So now's the time to forge closer ties with organisations within the UK that can make a difference, in line with the 'political re-wilding' George Monbiot writes about here. This breaking of bread - and what bread (chef Dina Mousawi, more on whom anon, pictured below) - a fortnight ago wasn't exactly a seasonal celebration, but better than any pre-Xmas event of a similar kind I've attended. Rarely met so many friendly and engaging folk as at this perfectly orchestrated fundraiser at the Ridley Road Social Club (a splendid venue, for a start, which clearly does good lunches and feels immediately welcoming).

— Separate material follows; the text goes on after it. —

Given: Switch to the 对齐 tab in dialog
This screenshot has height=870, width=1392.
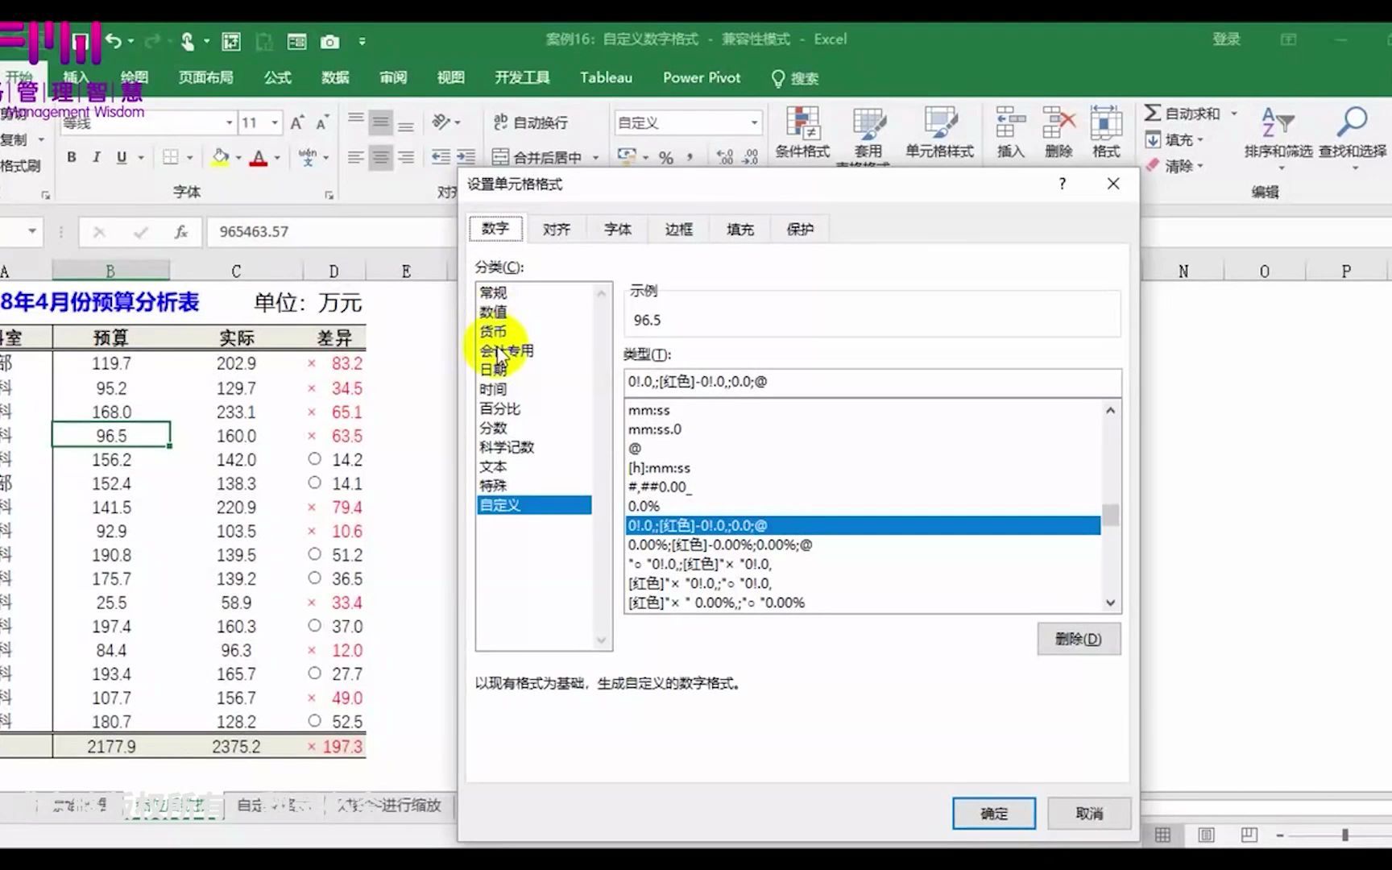Looking at the screenshot, I should (x=557, y=229).
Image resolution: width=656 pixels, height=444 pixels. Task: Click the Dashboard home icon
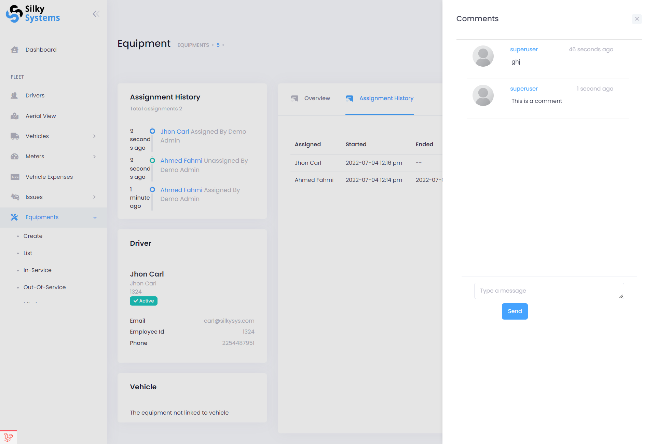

Good Chance started out creating a safe and vibrant performance space for refugees in the form of a dome within the Calais Jungle. They'll be taking the same to Sheffield, where I hope they'll hook up with some musical friends of mine. The venture has expanded not only to mounting a much-acclaimed production about the Jungle experience, now in New York, and visiting more troubled zones where the GCers might make a difference. I got to talk to the charismatic Stephen Daldry. He's been down on the Mexican side of the border, where he found out how Honduran refugees are looked down upon by the locals: each 'tribal' group has the potential to hate another, but with a bit of work they can come to understand and welcome. He said the big problem, he'd learned from a very famous New Best Friend, was going to be climate-change related; in several years' time we'll see the new wave.
Above is J's (and now I hope my) friend Philip Cowell, Good Chance's Development Manager and one of the friendly circulators, while in the top picture you can also see second from the right one of the Co-Directors, Joe Robertson. All images taken by Aymen Mahamednor, courtesy of Good Chance. I was seated, as you can see from the top photo, next to Majid Adin from Mashad in Iran, a very talented artist who worked on this excellent short film to Elton John's 'Rocket Man' (thanks, of course, to Daldry's connections).
The food was superb, courtesy of Dina, Creative Director of Good Chance, who's also produced a Syrian cook book - she is from Iraq, but her collaborator was born in Damascus, and they spoke to many women for the recipes.
I was pleased to see my all-time favourite starter dip, what I call muhammara, in the early pages, and so far I've produced chicken in turmeric yogurt: needs fine tuning, but will be a good regular. At the feast, the turmeric cakes with pistachio were a special treat.
Dina charmingly introduced the speeches and the film, and then there was music from Sounds of Refuge's John Falsetto and Mohamed Sarrar.
It's a long time since I've been to a social gathering where so many people - in this case the regular team - were so adept at going round the room and talking to others. They all gave off such positive and friendly vibes. Time to do more.